→ **EXTRACT PROVIDED**:

^^^^^^^^^^^^^^^^

Even in old age, when life seems to have been gradually drawing to a close, the appearances of death are often fallacious.

A Lady in Cornwall, more than eighty years of age, who had been a considerable time declining, took to her bed, and in a few days seemingly expired in the morning. As she had often desired not to be buried till she had been two days dead, her request was to have been regularly complied with by her relations. All that saw her looked upon her as dead, and the report was current through the whole place; nay, a gentleman of the town actually wrote to his friend in the island of Scilly, that she was deceased. But one of those who were paying the last kind office of humanity to her remains, perceived some warmth about the middle of the back; and acquainting her friends with it, they applied a mirror to her mouth; but, after repeated trials, could not observe it in the least stained; her under jaw was likewise fallen, as the common phrase is; and, in short, she had the appearance of a dead person. All this time she had not been stripped or dressed; but the windows were opened as is usual in the chambers of the deceased. In the evening the heat seemed to increase, and at length she was perceived to breathe.

XXXI.

^^^^^^^^^^^^^^^^

→ **EXERCISE DATA**:
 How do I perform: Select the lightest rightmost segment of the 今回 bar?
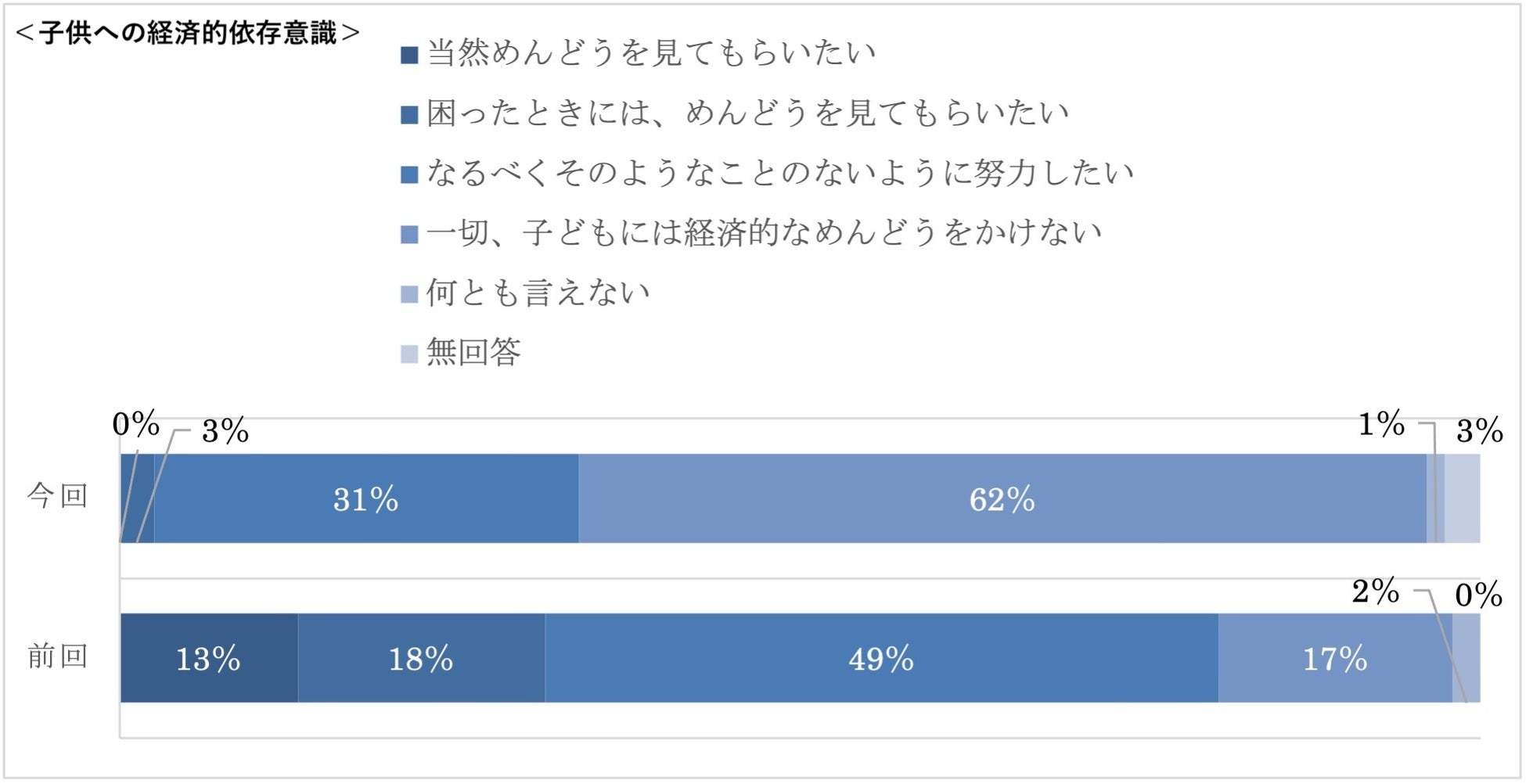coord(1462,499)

^^^^^^^^^^^^^^^^

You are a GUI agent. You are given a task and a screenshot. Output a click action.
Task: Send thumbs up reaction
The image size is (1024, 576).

^^^^^^^^^^^^^^^^

→ **DIRECTIONS FOR THIS TASK**: In the extract about the lady in Cornwall, where was the friend to whom a gentleman of the town wrote that she had died?

→ **RESPONSE TO THE TASK**: In the island of Scilly.